▶ Tâche 1:
Modifiez le passage de l'extrait consacré à Bidzina Ivanishvili allant de "Francophone et francophile, Bidzina" à "de cinquante ans." en y remplaçant "cinquante ans" par "trente ans".

▶ Extrait de page:

La tornade politique

Nombre de Français qui avaient fait escale à Tbilissi avaient eu vent de l’ambiance et des activités à l’intérieur de ses trois résidences sécurisées. Depuis le jardin botanique, on pouvait contempler les structures de verre et de métal, des œuvres d’art disséminées dans le parc, un héliport et des cascades artificielles dont l’accès était restreint par des barbelés, des équipes de sécurité et une pléthore de caméras.

Francophone et francophile, Bidzina Ivanishvili employait bon nombre de Français que ce soit en cuisine ou pour assurer l’éducation de ses quatre enfants instruits dans la langue de Michel Houellebecq, s’assurant de leur discrétion à travers un contrat de confidentialité dont la durée était de cinquante ans.

Il s’était fait de l’Ambassadeur de France Eric Fournier un ami, qu’il invitait à passer ses vacances en famille dans sa résidence principale de Chorvila son village natal. Il finançait en 2010 une école française ultra-moderne à Tbilissi, témoignant son attachement à la culture de l’Hexagone, obtenant la même année un passeport français.

Mais «le Ivanishvili» des bruits de couloir, «le Ivanishvili» de la rumeur s’est transformé subitement en tornade politique. En octobre dernier, il a annoncé son intention d’entrer en politique afin de remporter les élections parlementaires de 2012.

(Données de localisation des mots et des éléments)
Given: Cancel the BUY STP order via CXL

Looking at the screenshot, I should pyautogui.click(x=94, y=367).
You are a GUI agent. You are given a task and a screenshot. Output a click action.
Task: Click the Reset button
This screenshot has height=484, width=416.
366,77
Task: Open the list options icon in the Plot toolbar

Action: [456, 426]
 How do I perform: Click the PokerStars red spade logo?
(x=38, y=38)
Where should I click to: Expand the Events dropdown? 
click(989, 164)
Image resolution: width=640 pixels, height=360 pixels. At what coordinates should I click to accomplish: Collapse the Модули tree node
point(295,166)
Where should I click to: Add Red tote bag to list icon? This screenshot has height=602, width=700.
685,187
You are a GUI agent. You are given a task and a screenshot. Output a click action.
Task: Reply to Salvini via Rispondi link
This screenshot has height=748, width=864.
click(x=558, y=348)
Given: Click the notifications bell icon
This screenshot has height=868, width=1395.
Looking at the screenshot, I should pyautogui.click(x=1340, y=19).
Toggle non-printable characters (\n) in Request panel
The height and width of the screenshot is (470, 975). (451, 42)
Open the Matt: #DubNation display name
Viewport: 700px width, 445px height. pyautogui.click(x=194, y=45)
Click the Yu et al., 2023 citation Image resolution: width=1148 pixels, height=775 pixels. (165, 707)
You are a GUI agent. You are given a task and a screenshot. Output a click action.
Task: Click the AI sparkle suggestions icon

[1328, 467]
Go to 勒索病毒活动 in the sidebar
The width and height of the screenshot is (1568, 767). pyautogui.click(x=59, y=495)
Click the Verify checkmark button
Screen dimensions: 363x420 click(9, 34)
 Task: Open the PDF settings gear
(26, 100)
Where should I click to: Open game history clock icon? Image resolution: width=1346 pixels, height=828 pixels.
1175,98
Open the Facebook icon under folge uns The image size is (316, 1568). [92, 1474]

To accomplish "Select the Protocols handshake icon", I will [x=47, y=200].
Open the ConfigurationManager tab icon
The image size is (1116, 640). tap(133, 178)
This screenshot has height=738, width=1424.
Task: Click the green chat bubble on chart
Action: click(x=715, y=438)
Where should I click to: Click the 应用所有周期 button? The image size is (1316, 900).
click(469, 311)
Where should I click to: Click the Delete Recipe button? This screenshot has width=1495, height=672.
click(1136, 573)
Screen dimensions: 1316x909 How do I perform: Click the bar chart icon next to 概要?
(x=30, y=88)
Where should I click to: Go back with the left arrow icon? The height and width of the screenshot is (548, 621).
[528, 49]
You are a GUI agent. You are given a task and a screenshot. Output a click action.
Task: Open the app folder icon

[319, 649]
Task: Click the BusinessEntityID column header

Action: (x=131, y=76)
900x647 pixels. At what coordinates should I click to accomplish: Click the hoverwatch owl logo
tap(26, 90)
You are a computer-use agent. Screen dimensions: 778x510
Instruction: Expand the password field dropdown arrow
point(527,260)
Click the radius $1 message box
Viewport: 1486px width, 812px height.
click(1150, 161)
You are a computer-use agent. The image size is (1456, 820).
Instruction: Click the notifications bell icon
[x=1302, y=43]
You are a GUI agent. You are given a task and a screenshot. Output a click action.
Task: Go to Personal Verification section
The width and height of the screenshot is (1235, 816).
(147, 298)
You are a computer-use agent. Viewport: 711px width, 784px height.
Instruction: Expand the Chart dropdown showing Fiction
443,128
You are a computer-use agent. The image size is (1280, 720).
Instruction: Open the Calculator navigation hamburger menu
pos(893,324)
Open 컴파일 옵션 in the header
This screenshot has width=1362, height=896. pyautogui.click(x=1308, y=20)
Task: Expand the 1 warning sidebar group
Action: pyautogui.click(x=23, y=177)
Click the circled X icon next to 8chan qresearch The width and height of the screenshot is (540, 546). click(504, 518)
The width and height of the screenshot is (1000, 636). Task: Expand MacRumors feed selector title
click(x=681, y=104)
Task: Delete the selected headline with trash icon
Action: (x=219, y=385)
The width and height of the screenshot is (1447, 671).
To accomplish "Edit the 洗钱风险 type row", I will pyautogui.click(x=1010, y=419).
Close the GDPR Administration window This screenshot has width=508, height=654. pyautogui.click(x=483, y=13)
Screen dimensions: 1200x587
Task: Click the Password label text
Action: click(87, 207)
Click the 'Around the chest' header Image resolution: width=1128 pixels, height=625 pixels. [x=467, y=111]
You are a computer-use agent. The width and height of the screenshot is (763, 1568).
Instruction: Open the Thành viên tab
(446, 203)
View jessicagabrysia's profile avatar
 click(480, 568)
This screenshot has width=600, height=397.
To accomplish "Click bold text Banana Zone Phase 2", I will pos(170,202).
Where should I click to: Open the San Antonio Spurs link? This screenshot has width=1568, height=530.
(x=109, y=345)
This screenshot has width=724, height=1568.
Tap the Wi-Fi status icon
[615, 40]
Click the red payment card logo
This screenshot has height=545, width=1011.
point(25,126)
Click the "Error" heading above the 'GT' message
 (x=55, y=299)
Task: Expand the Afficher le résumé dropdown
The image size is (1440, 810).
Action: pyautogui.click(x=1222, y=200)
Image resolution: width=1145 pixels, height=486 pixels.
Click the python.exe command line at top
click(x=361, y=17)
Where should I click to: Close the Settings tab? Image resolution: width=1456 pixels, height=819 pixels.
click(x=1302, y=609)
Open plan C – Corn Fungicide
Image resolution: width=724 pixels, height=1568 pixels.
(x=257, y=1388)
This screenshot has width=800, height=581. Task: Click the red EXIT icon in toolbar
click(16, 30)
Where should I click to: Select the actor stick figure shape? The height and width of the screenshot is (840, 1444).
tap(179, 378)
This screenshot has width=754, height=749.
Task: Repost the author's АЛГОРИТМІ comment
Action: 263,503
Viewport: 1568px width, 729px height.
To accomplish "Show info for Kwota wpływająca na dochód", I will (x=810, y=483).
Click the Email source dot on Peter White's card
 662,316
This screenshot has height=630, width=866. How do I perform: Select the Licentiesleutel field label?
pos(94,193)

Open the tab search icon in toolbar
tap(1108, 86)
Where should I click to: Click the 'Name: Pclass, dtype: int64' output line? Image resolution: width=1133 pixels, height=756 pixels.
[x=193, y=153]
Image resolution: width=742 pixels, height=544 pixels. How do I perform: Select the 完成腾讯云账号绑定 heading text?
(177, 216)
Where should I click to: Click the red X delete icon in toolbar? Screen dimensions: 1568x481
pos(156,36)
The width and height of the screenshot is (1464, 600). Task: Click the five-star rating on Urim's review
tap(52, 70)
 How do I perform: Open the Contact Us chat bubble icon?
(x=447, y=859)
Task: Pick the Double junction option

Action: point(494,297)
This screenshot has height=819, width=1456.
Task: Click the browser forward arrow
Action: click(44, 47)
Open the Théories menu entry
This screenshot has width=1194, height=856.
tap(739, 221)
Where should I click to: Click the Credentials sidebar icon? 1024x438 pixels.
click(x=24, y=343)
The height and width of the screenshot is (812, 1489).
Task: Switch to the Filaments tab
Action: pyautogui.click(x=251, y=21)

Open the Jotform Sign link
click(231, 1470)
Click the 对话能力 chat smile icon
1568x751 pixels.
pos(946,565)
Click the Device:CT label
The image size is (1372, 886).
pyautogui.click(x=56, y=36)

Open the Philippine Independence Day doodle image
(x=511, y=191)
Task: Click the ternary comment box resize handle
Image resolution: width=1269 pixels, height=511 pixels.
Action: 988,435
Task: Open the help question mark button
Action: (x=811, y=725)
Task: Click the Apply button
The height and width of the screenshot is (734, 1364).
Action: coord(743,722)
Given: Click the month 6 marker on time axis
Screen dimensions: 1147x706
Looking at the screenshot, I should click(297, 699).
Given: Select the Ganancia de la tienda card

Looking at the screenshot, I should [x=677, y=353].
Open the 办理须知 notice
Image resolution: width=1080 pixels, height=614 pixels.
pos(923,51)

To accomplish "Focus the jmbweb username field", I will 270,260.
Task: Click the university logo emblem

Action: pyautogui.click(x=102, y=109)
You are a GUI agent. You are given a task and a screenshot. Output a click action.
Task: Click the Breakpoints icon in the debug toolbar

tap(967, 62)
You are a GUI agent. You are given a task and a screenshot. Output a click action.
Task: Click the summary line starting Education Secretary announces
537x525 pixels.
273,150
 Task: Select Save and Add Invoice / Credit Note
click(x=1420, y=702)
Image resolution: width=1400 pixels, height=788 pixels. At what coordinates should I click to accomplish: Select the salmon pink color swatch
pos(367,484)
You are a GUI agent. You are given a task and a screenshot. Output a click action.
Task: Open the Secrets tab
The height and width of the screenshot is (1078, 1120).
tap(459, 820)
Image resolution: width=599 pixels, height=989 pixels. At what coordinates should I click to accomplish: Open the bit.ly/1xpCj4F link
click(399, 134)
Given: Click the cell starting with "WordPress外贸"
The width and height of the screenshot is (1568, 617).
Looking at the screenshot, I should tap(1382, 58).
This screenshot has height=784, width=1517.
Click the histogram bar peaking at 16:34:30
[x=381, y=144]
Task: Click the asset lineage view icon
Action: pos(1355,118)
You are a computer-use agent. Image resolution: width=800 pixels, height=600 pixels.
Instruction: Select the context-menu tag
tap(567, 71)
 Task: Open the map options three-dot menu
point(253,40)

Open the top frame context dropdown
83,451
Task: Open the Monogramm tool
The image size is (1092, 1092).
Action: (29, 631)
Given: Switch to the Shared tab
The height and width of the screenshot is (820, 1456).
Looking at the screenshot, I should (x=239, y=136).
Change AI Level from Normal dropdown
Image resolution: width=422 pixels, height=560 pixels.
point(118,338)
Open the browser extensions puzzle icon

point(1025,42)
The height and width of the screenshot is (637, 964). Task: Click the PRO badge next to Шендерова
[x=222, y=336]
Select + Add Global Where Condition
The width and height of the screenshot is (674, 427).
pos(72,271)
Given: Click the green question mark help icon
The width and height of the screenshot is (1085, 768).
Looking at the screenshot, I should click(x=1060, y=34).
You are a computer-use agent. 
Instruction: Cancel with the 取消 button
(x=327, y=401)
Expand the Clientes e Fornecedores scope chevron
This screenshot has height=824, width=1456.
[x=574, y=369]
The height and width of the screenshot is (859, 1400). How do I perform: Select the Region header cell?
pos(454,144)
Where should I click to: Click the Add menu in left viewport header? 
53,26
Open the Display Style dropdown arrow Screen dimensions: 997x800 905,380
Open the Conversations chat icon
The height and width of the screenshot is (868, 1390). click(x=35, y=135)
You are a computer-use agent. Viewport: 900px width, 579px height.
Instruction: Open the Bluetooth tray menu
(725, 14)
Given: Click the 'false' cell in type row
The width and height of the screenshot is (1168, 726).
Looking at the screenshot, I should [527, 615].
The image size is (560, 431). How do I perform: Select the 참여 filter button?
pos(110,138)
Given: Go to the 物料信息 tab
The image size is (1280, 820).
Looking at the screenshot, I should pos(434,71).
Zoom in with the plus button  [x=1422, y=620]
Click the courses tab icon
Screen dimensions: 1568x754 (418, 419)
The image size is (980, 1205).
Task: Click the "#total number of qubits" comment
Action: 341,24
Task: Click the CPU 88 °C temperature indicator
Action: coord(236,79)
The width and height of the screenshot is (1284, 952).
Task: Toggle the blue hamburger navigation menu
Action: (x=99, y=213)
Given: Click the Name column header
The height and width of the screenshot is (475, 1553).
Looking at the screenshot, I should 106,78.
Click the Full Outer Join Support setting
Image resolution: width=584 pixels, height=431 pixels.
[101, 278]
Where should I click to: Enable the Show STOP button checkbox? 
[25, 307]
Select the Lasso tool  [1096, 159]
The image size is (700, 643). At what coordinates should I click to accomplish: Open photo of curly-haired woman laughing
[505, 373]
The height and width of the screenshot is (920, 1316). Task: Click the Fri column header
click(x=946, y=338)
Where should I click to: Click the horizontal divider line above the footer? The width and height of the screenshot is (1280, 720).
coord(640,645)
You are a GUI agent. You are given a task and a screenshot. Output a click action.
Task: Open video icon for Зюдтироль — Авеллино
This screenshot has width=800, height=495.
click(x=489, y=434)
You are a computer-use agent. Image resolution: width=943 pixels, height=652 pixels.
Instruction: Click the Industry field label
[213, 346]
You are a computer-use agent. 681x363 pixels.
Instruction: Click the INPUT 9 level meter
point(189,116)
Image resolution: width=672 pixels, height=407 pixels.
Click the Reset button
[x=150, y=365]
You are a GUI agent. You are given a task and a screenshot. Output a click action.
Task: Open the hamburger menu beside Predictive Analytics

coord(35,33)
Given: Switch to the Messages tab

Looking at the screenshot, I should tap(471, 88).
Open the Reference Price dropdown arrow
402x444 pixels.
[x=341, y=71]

▶ Tâche 2:
Citez mot pour mot les entrées depuis leur début jusqu'à la ligne contenant "click(989, 164)", celle-ci comprise.

▶ Résultat 1:
Francophone et francophile, Bidzina Ivanishvili employait bon nombre de Français que ce soit en cuisine ou pour assurer l’éducation de ses quatre enfants instruits dans la langue de Michel Houellebecq, s’assurant de leur discrétion à travers un contrat de confidentialité dont la durée était de trente ans.

▶ Résultat 2:
Given: Cancel the BUY STP order via CXL

Looking at the screenshot, I should pyautogui.click(x=94, y=367).
You are a GUI agent. You are given a task and a screenshot. Output a click action.
Task: Click the Reset button
This screenshot has height=484, width=416.
366,77
Task: Open the list options icon in the Plot toolbar

Action: [456, 426]
 How do I perform: Click the PokerStars red spade logo?
(x=38, y=38)
Where should I click to: Expand the Events dropdown? 
click(989, 164)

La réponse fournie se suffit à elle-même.